(Beginning of Provided data)

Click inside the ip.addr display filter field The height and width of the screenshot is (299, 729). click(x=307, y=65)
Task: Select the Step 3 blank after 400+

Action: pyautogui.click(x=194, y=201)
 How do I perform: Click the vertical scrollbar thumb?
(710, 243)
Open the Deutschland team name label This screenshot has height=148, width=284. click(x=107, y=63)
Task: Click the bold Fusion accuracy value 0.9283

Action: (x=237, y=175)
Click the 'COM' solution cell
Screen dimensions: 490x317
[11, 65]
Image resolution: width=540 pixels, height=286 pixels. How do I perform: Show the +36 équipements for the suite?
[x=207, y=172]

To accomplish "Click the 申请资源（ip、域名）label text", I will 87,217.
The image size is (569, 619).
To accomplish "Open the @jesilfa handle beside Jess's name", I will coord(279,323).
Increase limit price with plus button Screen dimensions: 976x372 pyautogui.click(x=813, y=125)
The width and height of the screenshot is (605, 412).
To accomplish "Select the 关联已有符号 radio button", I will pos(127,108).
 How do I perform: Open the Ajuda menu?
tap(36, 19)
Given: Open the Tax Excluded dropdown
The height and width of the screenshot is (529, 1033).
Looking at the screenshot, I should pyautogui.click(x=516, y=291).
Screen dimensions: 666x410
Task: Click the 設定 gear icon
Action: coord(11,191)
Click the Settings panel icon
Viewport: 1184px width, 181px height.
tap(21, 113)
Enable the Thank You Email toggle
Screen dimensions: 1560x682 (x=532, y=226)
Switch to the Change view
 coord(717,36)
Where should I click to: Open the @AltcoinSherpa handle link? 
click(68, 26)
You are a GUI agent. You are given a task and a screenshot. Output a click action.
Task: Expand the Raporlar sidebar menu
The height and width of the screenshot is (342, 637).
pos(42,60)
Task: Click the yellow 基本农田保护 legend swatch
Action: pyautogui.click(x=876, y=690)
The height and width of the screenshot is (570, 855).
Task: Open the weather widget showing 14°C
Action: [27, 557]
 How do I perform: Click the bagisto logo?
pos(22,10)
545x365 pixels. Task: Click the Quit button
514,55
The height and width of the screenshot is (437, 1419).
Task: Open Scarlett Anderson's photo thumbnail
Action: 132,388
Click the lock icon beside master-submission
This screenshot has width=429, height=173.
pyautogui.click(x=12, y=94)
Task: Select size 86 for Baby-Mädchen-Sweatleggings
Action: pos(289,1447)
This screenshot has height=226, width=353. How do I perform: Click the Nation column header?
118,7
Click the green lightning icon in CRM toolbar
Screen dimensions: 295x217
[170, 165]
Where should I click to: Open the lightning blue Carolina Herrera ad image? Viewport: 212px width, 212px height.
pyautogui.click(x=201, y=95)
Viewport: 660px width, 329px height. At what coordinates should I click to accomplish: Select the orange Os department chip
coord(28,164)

(End of Provided data)

* [Problem description]: An exact repeat of all the records is required.

* [Solution to the exercise]:
Click inside the ip.addr display filter field The height and width of the screenshot is (299, 729). click(x=307, y=65)
Task: Select the Step 3 blank after 400+

Action: pyautogui.click(x=194, y=201)
 How do I perform: Click the vertical scrollbar thumb?
(710, 243)
Open the Deutschland team name label This screenshot has height=148, width=284. click(x=107, y=63)
Task: Click the bold Fusion accuracy value 0.9283

Action: (x=237, y=175)
Click the 'COM' solution cell
Screen dimensions: 490x317
[11, 65]
Image resolution: width=540 pixels, height=286 pixels. How do I perform: Show the +36 équipements for the suite?
[x=207, y=172]

To accomplish "Click the 申请资源（ip、域名）label text", I will 87,217.
The image size is (569, 619).
To accomplish "Open the @jesilfa handle beside Jess's name", I will coord(279,323).
Increase limit price with plus button Screen dimensions: 976x372 pyautogui.click(x=813, y=125)
The width and height of the screenshot is (605, 412).
To accomplish "Select the 关联已有符号 radio button", I will pos(127,108).
 How do I perform: Open the Ajuda menu?
tap(36, 19)
Given: Open the Tax Excluded dropdown
The height and width of the screenshot is (529, 1033).
Looking at the screenshot, I should pyautogui.click(x=516, y=291).
Screen dimensions: 666x410
Task: Click the 設定 gear icon
Action: coord(11,191)
Click the Settings panel icon
Viewport: 1184px width, 181px height.
tap(21, 113)
Enable the Thank You Email toggle
Screen dimensions: 1560x682 (x=532, y=226)
Switch to the Change view
 coord(717,36)
Where should I click to: Open the @AltcoinSherpa handle link? 
click(68, 26)
You are a GUI agent. You are given a task and a screenshot. Output a click action.
Task: Expand the Raporlar sidebar menu
The height and width of the screenshot is (342, 637).
pos(42,60)
Task: Click the yellow 基本农田保护 legend swatch
Action: pyautogui.click(x=876, y=690)
The height and width of the screenshot is (570, 855).
Task: Open the weather widget showing 14°C
Action: [27, 557]
 How do I perform: Click the bagisto logo?
pos(22,10)
545x365 pixels. Task: Click the Quit button
514,55
The height and width of the screenshot is (437, 1419).
Task: Open Scarlett Anderson's photo thumbnail
Action: 132,388
Click the lock icon beside master-submission
This screenshot has width=429, height=173.
pyautogui.click(x=12, y=94)
Task: Select size 86 for Baby-Mädchen-Sweatleggings
Action: pos(289,1447)
This screenshot has height=226, width=353. How do I perform: Click the Nation column header?
118,7
Click the green lightning icon in CRM toolbar
Screen dimensions: 295x217
[170, 165]
Where should I click to: Open the lightning blue Carolina Herrera ad image? Viewport: 212px width, 212px height.
pyautogui.click(x=201, y=95)
Viewport: 660px width, 329px height. At what coordinates should I click to accomplish: Select the orange Os department chip
coord(28,164)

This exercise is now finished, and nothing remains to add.